Boeing Commercial Airplanes faced some familiar scrutiny over the fidelity of its program timelines again this month, when, no more than six weeks after 747-8 program head Mo Yahyavi portrayed the project as a virtual model of efficiency during an interview with AIN, the company announced that it would take a pre-tax charge against third-quarter results of approximately $1 billion “due to increased production costs and the difficult market conditions” associated with the program. In fact, rather than flying three prototypes of the model’s cargo version by the end of this year, as Yahyavi had predicted in late August, the company now says it won’t fly the first airplane until early next year. Schedules now call for first delivery in the fourth quarter of next year, rather than the third, as last anticipated, although first delivery of the passenger version remains slated for the fourth quarter of 2011.

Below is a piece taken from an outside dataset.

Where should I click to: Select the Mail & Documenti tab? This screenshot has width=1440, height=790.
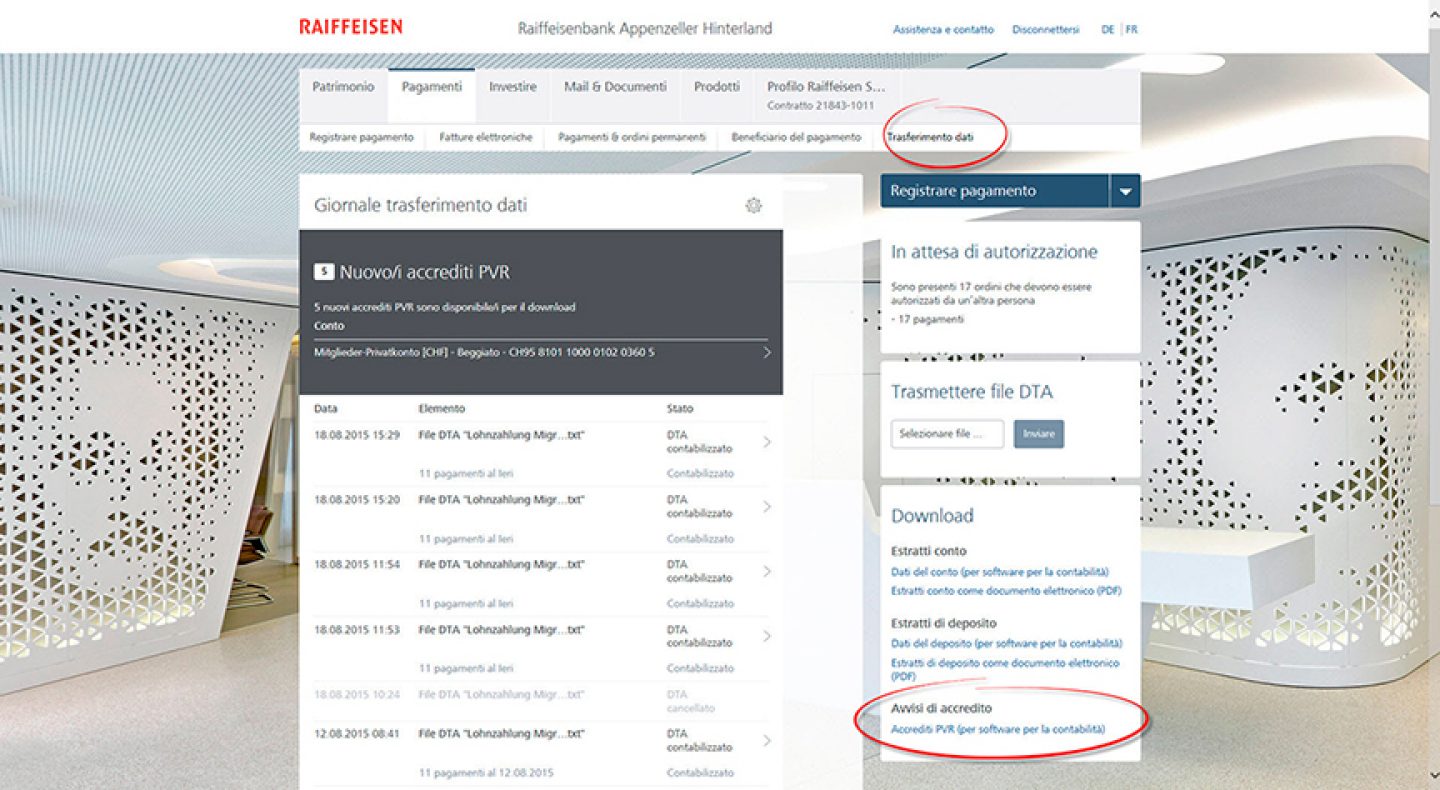pyautogui.click(x=615, y=87)
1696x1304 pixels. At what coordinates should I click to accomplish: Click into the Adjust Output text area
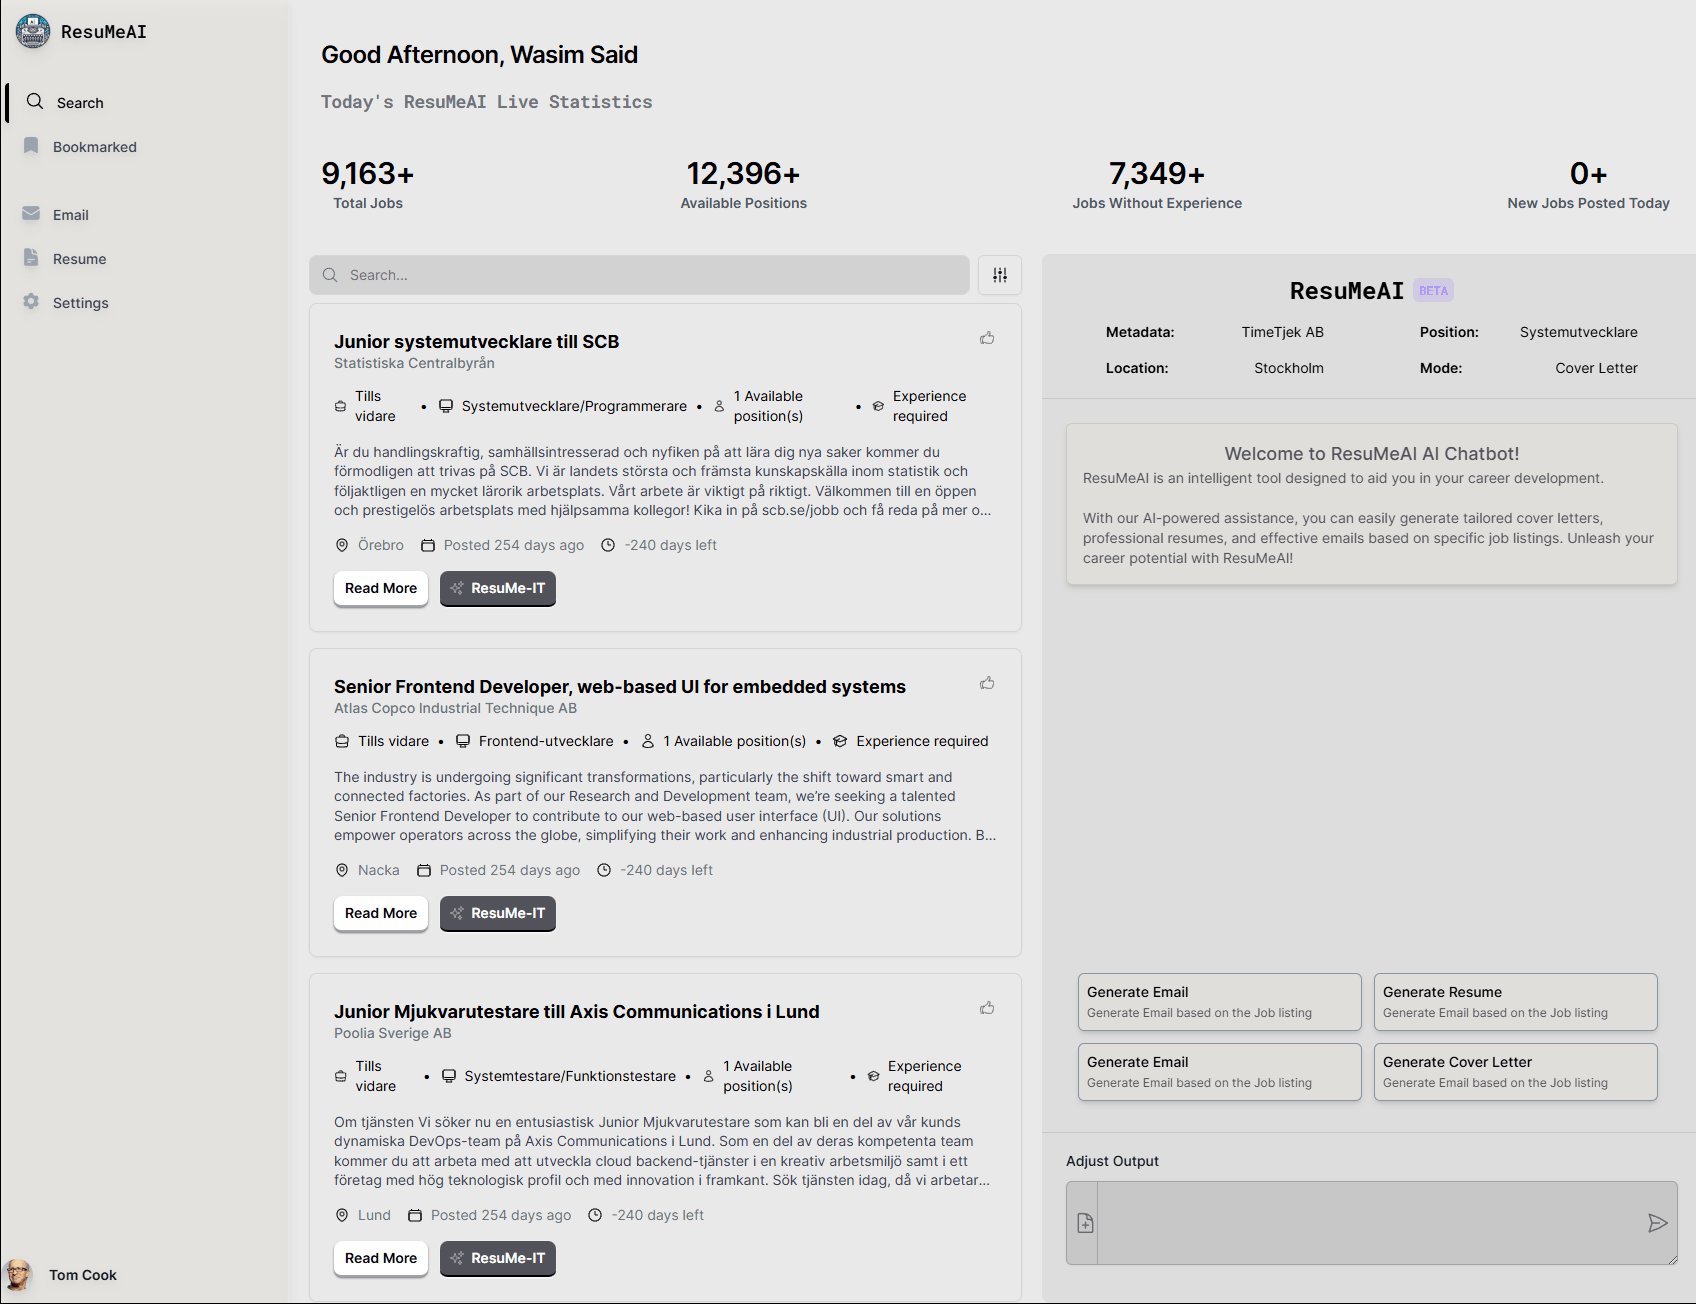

Notwithstanding Boeing’s official explanation, the October 6 announcement left many wondering what had changed in the month and a half since Yahyavi issued glowing reviews of the program’s progress. “At the time we really thought we were on track,” said a Boeing spokesman. “It’s just that once you get into production…you find out about late engineering issues.”
In fact, a lack of engineering maturity and insufficient engineering resources prompted Boeing to delay the program by six to nine months last November, according to CEO James McNerney. But like a cancer that has gone into temporary remission, the same dysfunction didn’t fully show its ravages until the middle of this year’s third quarter, once actual production began on the first airplane.
“When we began assembling the first 747-8 Freighter in the third quarter, we encountered significantly more rework and disruption than we expected, both in our Everett factory and our supplier factories,” said the chief executive during the company’s third-quarter earnings call. “The root cause is something we talked about in the past. The engineering on this program was late to mature, and that was compounded by the limited availability of engineering resources.”
Earlier in the month a Boeing spokesman added yet another dimension to the explanation when he revealed that “build-up of tolerances between structure designed with older tools and the new design tools caused fit-up issues that have been discovered and are being resolved in the final assembly process.”
Not coincidentally, almost two months earlier Yahyavi talked of design changes that proved more radical than originally expected, a factor that relates directly to the “fit up” issues.
“I think when the program started the size of the changes was much smaller than it ended up being,” he said. “We ended up deciding to push the envelope and get better performance out of the airplanes. So we decided to go with a new wing design, and that was not really originally in the plan.”